Celebrating International Safe Abortion Day

By Traci L. Baird

I have had the privilege to work for more than 25 years on advancing sexual and reproductive health and rights, with many of those years focused on safe abortion. My life’s work began right after college, when I took a job at a local women’s health clinic that provided abortion services. It was an eye-opening experience that informs my worldview to this day. Since then, I have known with absolute clarity that:

I am passionate about a woman's right to control her own health care, especially as it relates to pregnancy. Thank you to the health professionals who make this possible, especially abortion providers.

  • Abortion is healthcare.
  • Healthcare is a right.
  • Therefore, abortion is a right.

I believe strongly that, as with all healthcare services, abortion should be safe, legal, and available, to everyone, everywhere. Today, on International Safe Abortion Day, dozens of stories come to mind about the women I’ve met who have struggled to get abortions, about the challenges faced by healthcare professionals who provide abortions, and about an anti-abortion protester who needed–and received–an abortion and the next week was out protesting the clinic again. I also think about women who needed abortion services and were able to get high quality care, and women who found what they needed to manage their abortions themselves, successfully. Those are the stories that show how abortion care can and should work. In an ideal world, those would be the only kind of abortion stories.

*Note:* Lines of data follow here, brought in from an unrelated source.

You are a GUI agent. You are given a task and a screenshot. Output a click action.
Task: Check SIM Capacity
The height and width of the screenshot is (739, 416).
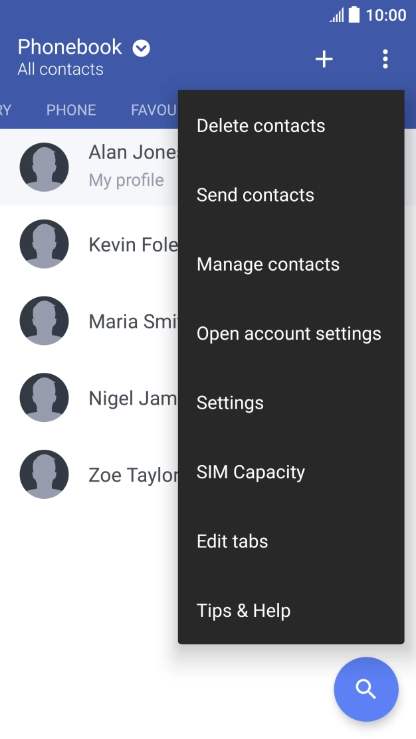point(251,472)
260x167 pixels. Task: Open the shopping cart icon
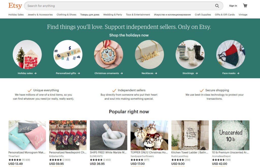tap(245, 6)
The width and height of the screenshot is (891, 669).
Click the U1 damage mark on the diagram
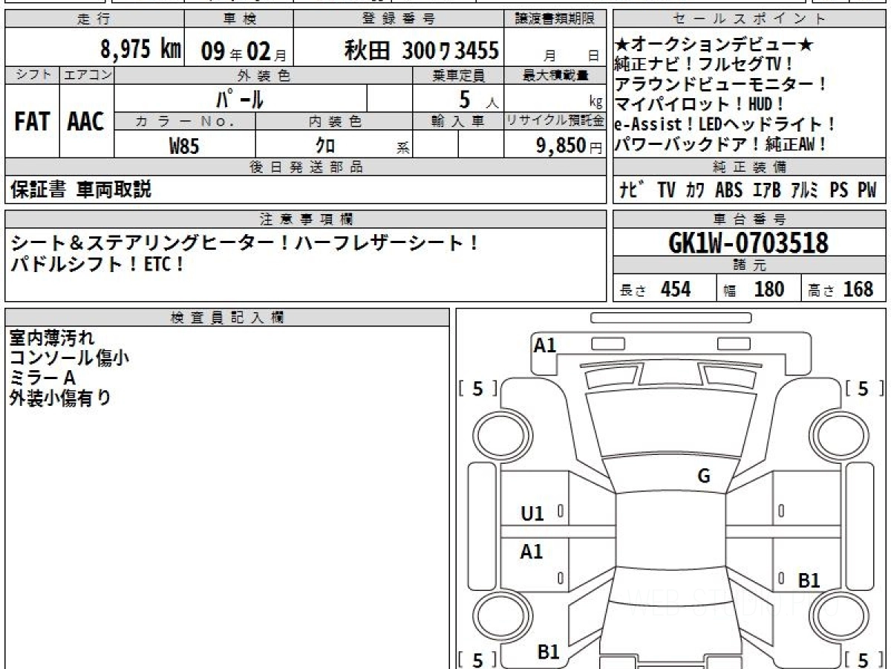click(x=532, y=513)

In my role as President & CEO of EngenderHealth, I am pleased that we increase access to comprehensive abortion care in some of the countries where we work. (Full transparency: Although EngenderHealth unequivocally supports every person’s right to make their own decisions about sex and childbearing, our funding model prevents us from doing comprehensive abortion care support everywhere we work.)

Last year, in Ethiopia, I was reminded of the many layers of effort necessary to ensure that those who need abortions can access them: education and information for individuals; training for healthcare providers; dialogue with communities, including community leaders, to reduce abortion stigma; advocacy and policy work with governments, and more.

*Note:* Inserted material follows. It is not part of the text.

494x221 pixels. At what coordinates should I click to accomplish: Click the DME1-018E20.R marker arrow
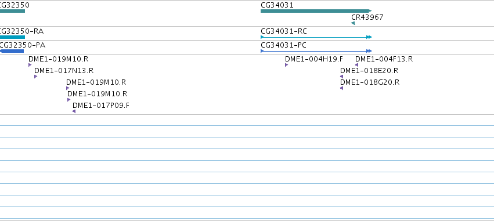tap(341, 77)
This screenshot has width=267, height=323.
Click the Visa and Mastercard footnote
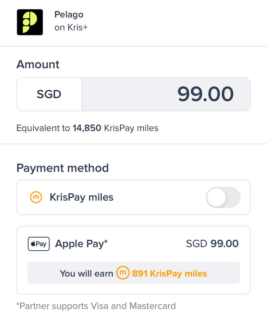(96, 306)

While there, I met a nurse and a midwife who supported women who were having second-trimester abortions. They each told me that they knew they were helping the women they served, and that this was their favorite rotation in the hospital.

I met university peer educators, who explained that many of the women in their dorm started college not knowing about sex and pregnancy, and who became pregnant without understanding how. They were grateful that the university health center offered abortion services.

And I spoke with public health officials, who showed me their clinics and were clear that the comprehensive abortion care they offered was but one critical component of the reproductive health care they offered. Contraception, cancer screening–they are meeting people’s needs in multiple, integrated ways.

On International Safe Abortion Day, we express our thanks to abortion providers who every day help people who need abortions. We celebrate those who persist in advocating for safe abortion, even when the odds are overwhelming. We celebrate the positive legal changes that have come about recently in places as different as Ireland; Oaxaca, Mexico; and New South Wales, Australia. We acknowledge the importance of abortion as healthcare and as a human right. And we renew our collective commitment to expanding access to safe abortion.